Cambiar el rumbo de la historia

Se aproxima el día en el que una sentencia política cierre definitivamente el portalón del viejo “asilo” de Aguilar, poniendo fin a más de cuatro siglos de servicio a los necesitados y menesterosos, emplazados desde tan remotos tiempos en la ermita de la Veracruz .

  Ante el inevitable destino de este emblemático inmueble, que culminará con su desaparición en fechas próximas, considero interesante resumir brevemente su larga trayectoria vital, en el transcurso de la cual ha constituido el valuarte más significativo de la ayuda a los desvalidos en nuestro pueblo. La solidaridad, entendida a lo largo del tiempo bajo conceptos tan diversos como la caridad cristiana o la defensa del derecho de los pobres, sustenta los cimientos de la centenaria construcción, mientras sus robustos muros guardan y custodian las mil y una historias protagonizadas por las personas que lo habitaron a lo largo del tiempo. Cada una de ellas dejó un sello indeleble que constituye el alma del edificio. 

 Si sus piedras hablasen contarían que ya en la última década el siglo XVI, cuando la ermita estaba aún inconclusa y alejada del casco urbano, fue asiento de un hospital de pestilentes por el contagio que asoló toda Europa, y a cuyas víctimas se sumaron muchos nativos de la localidad. Nos relatarían las vicisitudes que determinaron, en los años centrales del siglo XVII, que la Virgen de los Remedios se refugiarse en la ermita de San Roque, dejando libre la iglesia para la enfermería de apestados, ante los estragos que produjo en Aguilar la peste bubónica que se padeció en 1649-1650.

 Nos describirían la llegada de los frailes de la Orden de San José para atender a los afectados por el cólera morbo y viruelas durante la década de 1870. De cómo esos mismos frailes, superada la crisis sanitaria, crearon en este lugar el primer asilo de ancianos con el material de acarreo proveniente del desaparecido convento de las Coronadas. O cómo, en 1898,  arribaban a este pueblo las primeras mojas de los Ancianitos Desamparados que proyectaron su asistencia a los asilados hasta 1974, y cómo, tras un paréntesis de varios años sin actividad, volvió a reabrir sus puertas con el impulso de un grupo de voluntarias y el apoyo de un alcalde valiente.

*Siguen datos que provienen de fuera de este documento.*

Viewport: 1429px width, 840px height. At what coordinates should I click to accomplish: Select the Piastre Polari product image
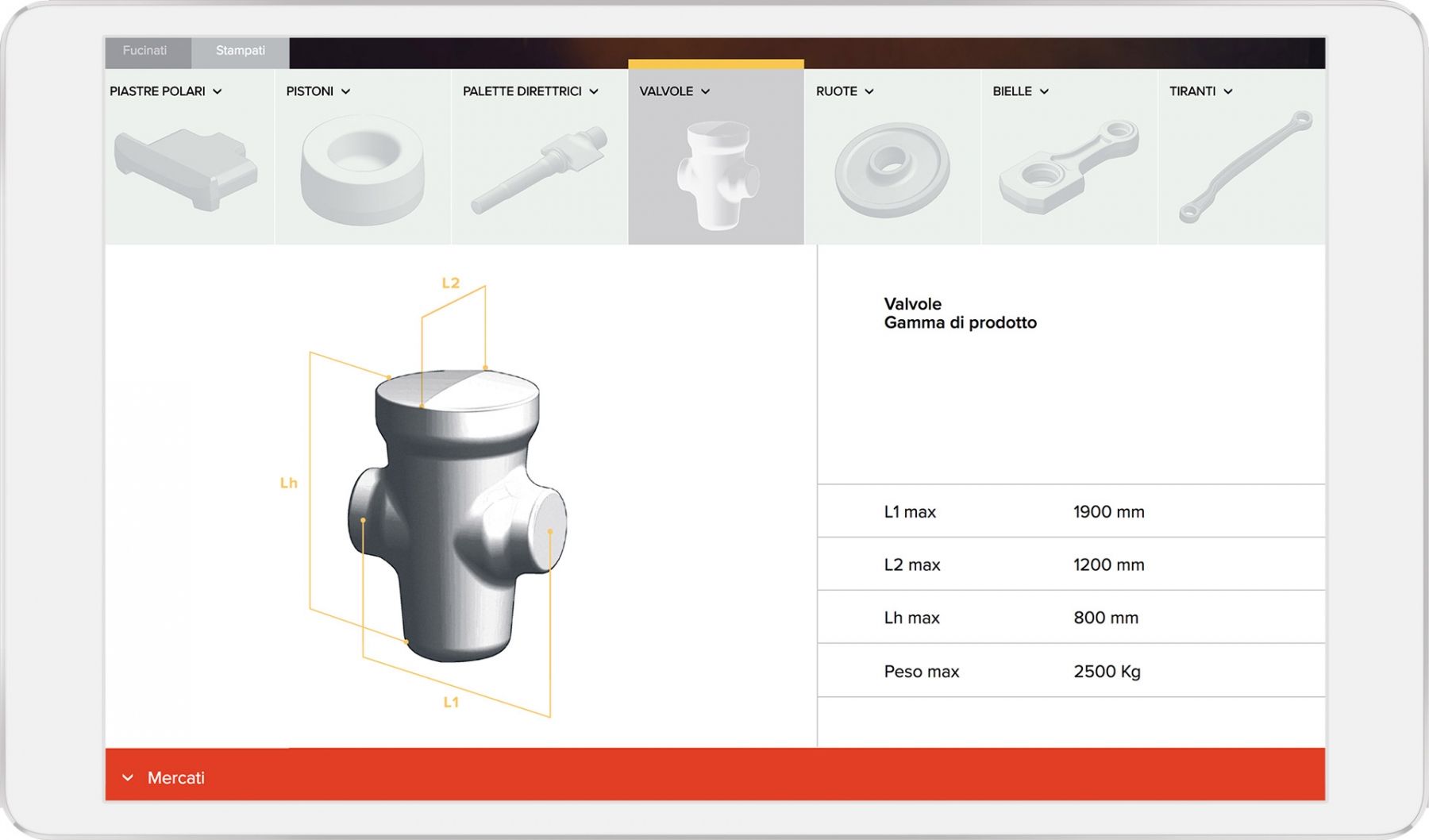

  Con el cierre del “asilo” se abate también el legado afectivo que resuma sus paredes y determina su imperturbable carácter asistencial: silencios compartidos, penas contagiadas, amores escondidos, oraciones trasnochadas…., sentimientos, en definitiva, que surcaron y quedaron para siempre en un espacio donde el tiempo se hizo eternidad y la ayuda al necesitado su causa y razón de ser . Su destrucción supondrá algo más que la desaparición de un edificio de interés. Será el cerrojazo a una larga trayectoria de solidaridad. El punto final a una tarea que encumbraba al ser humano y hacía más estimable la gestión del político.

  Desaparece un bien social de la comunidad en pos de la sumisión al interés del capital privado. Pronto tendremos muchos excluidos de las listas de dependientes de la Junta de Andalucía que no puedan, con sus raquíticas pensiones, acceder a las residencias privadas. Ellos serán los nuevos exclusos de una Sociedad en la que la crisis justifica y agudiza la merma de la ayuda social a las personas mayores, induciéndolas al abismo de la indigencia que, en otros tiempos, hizo necesaria la existencia de establecimientos como el que se va a derruir.

 Vendrá un tiempo no muy lejano en el que exclamaremos, ¡Cuántos dineros se tiraron en arreglos (desarreglos) de llanos!, ¡cuántos en desescombrar piedras del castillo!,  y ¡cuánto bien podríamos haber hecho si esos recursos lo hubiésemos dedicado a renovar el edificio que fue bastión de la  ayuda social en Aguilar!.

 Caerá la vieja lápida de mármol que inmortaliza la memoria del alcalde Rafael Crespo como benefactor de la reconstrucción del actual Residencia en las vísperas del siglo XX; se velará el recuerdo nunca escrito del alcalde Manuel Espinosa como propulsor de su reapertura en la década de 1980; y su desaparición señalará para siempre al alcalde Francisco Paniagua como instigador del cambio de rumbo en la historia.